Last night, I was having the weirdest dream. I dreamt I was skydiving willingly - just swan diving into the great blue sky with this awesome sense of calm. This was after I had been afraid and didn't want to do it prior. Quick - what does this mean? (I used to be into dream analysis when I was in middle school - we'd go to the bookstore in the mall and look stuff up in the dictionaries).
Anyway, as I was swan diving, I suddenly woke up, because I had this flash of reality and dread hit my brain. Earlier in the day, I had committed to doing something that could be very dangerous (according to the reporters of Dateline or 20/20). "I" had asked me to dinner at his condo in the city earlier in the day and I had agreed. And suddenly, it hit me at 2 o'clock in the AM amid a beautiful uplifting dream that I had just done something that could end up very badly. Why would I willingly go to some guy's condo (who I had only met for about 2 hours the day before and whose last name I didn't even know) on a second date? I'm sure nothing would happen but it did suddenly feel very unsafe.
So I lay there for a few minutes and thought about how I would get out of this. I was willing to look like a total nutjob.
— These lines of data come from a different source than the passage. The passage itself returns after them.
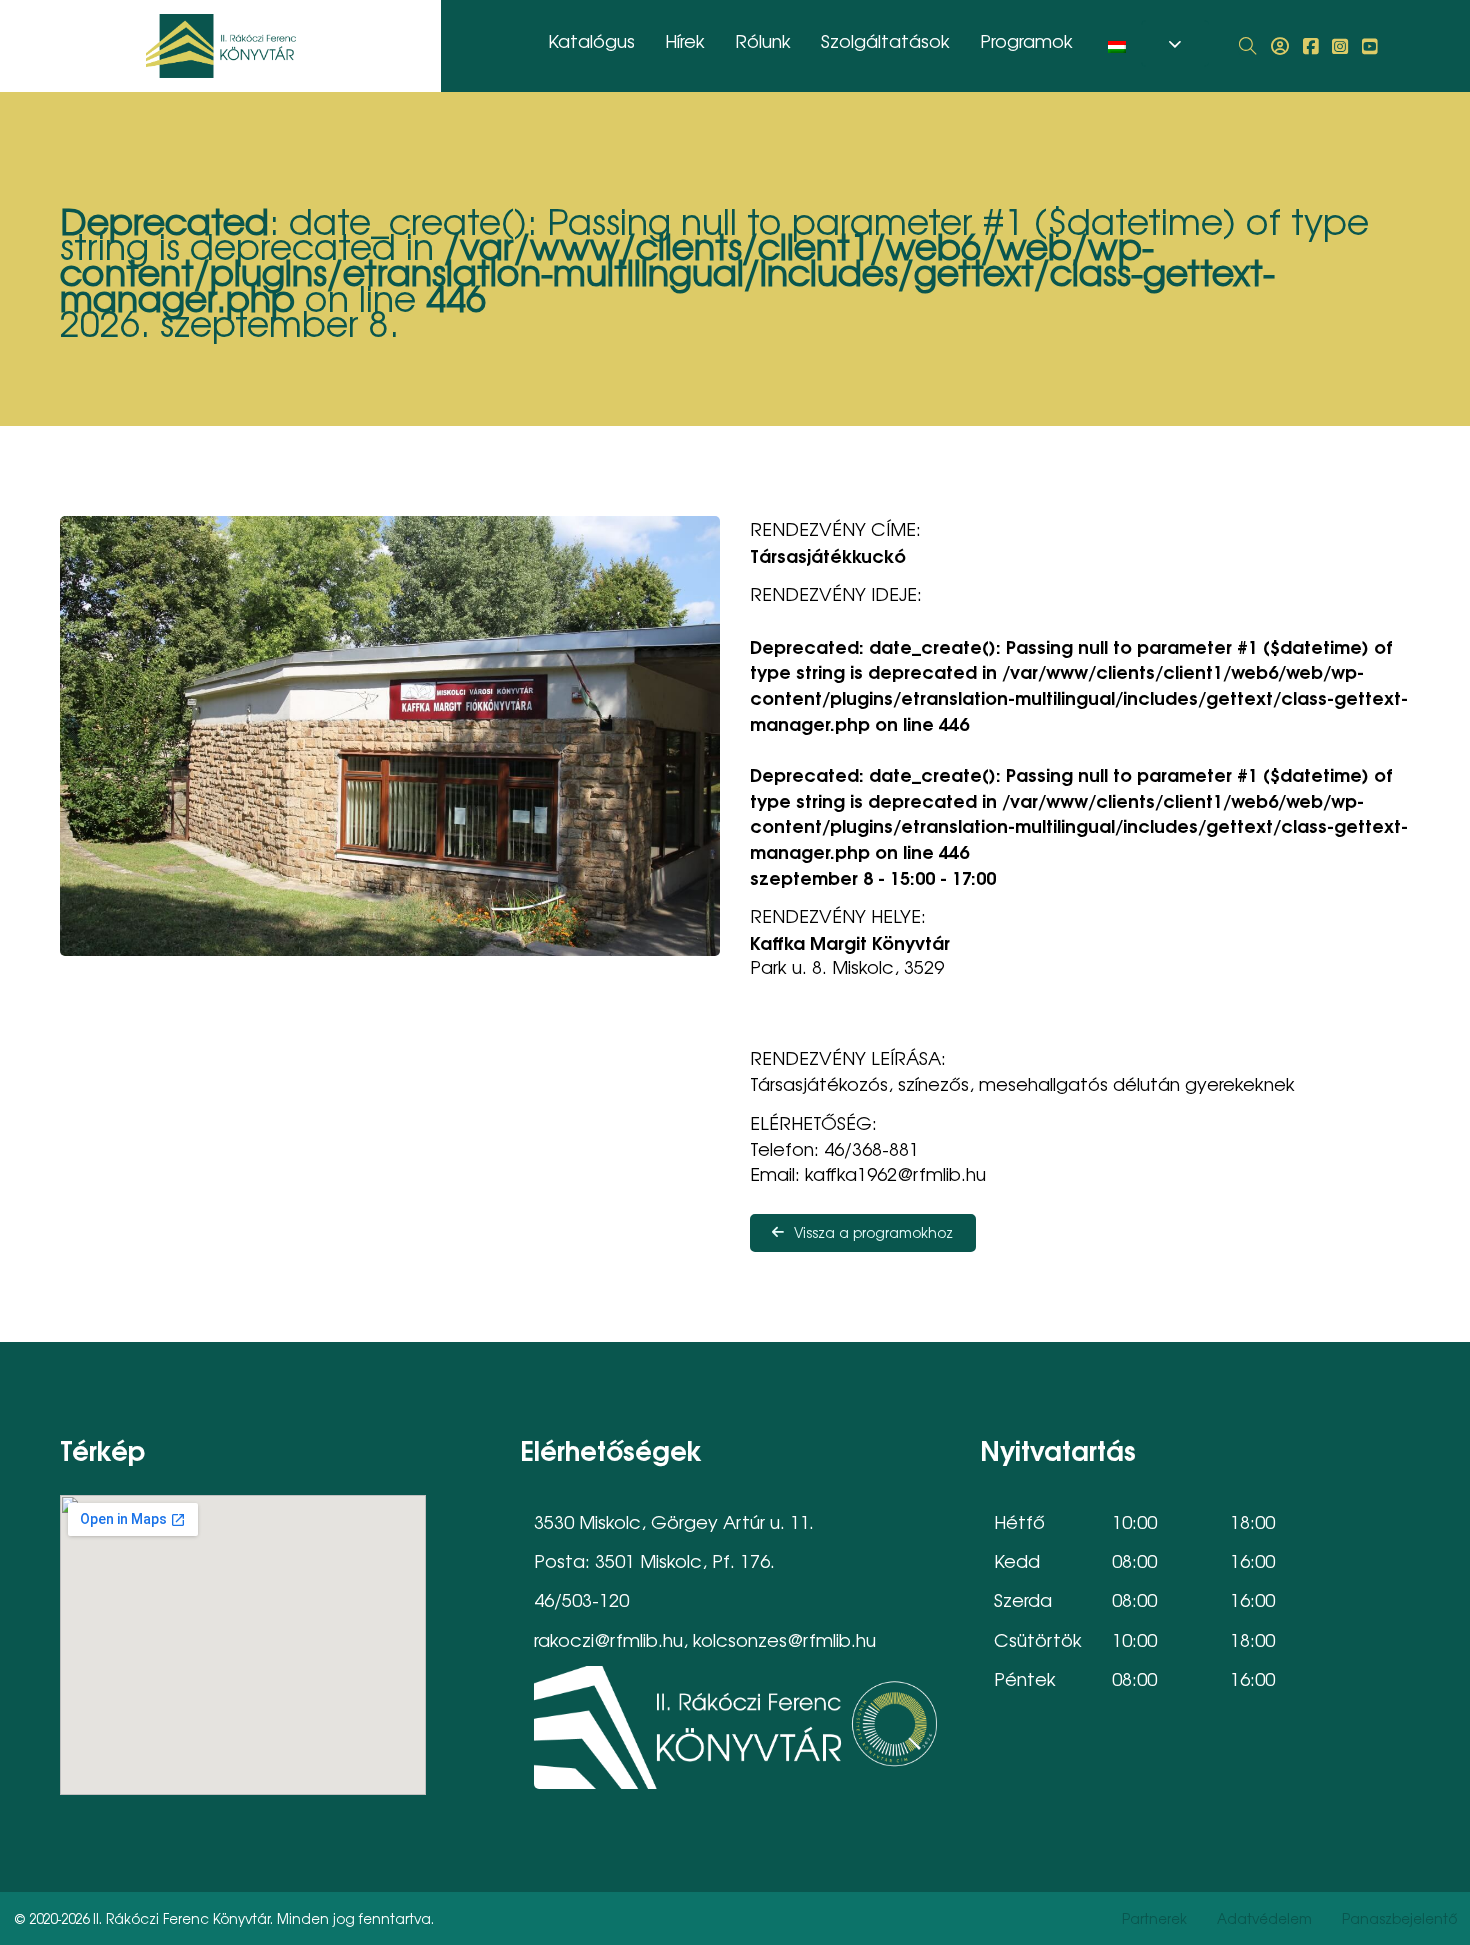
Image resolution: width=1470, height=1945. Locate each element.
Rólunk (763, 40)
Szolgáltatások (885, 40)
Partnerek (1154, 1918)
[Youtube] (1370, 46)
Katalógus (591, 40)
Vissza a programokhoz (873, 1232)
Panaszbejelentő (1399, 1918)
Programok (1026, 40)
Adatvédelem (1264, 1918)
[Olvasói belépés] (1280, 46)
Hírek (685, 40)
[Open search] (1248, 46)
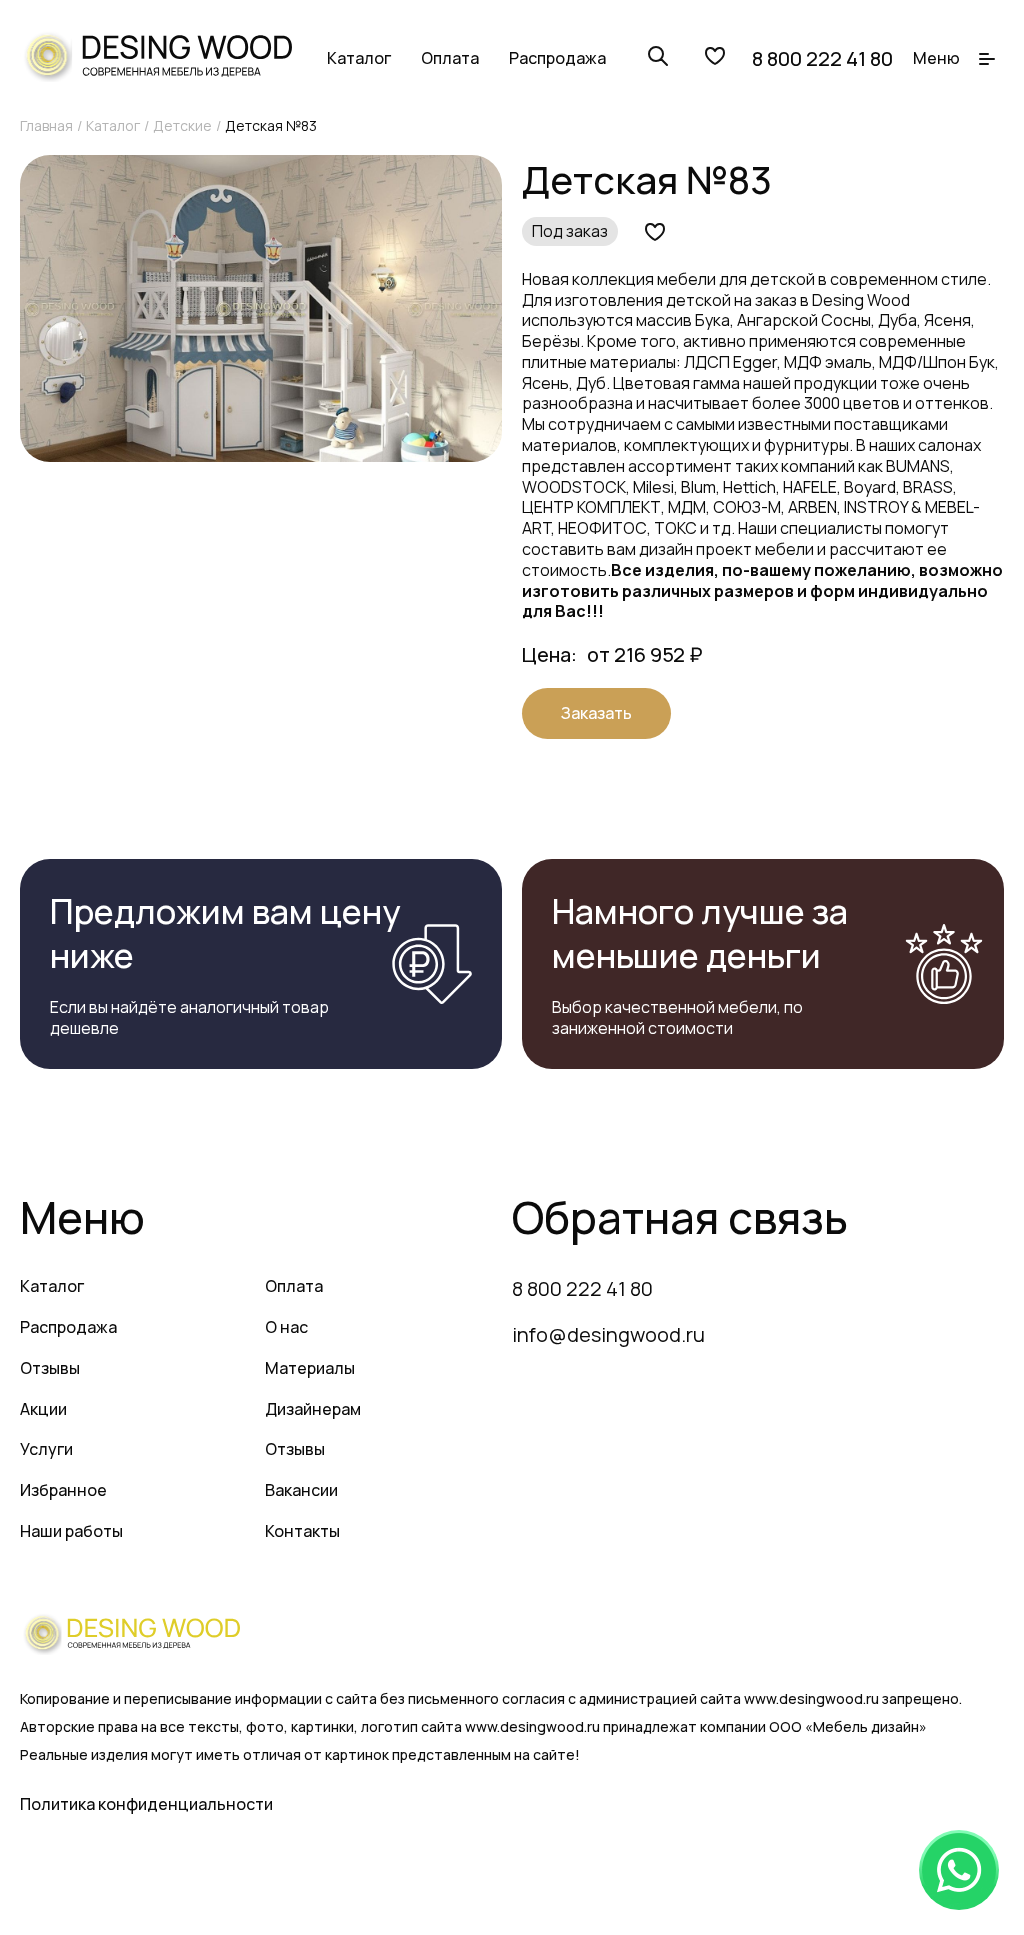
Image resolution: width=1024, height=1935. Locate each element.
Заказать (596, 713)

And then I remembered I'll see my personal trainer in the AM and he'll help me fix it.
So I tell him my issue and he immediately tells me what to text to "I". A late meeting so let's meet in a happening area between his house and my office and offer to pay. I text it around 11 to him...that a late meeting has come up and let's just meet in between. Guess what? It works!! Like a charm! Phew! (This kid is good!)
I don't know why I think it would be unsafe, but just call me extra cautious. It was the one Dateline I caught recently about Match.com violence. I just couldn't take that chance and if something bad happened, live with going against my intuition.
I really use my gut in this whole process; so it was better to look like a crazy person than risk going against it now.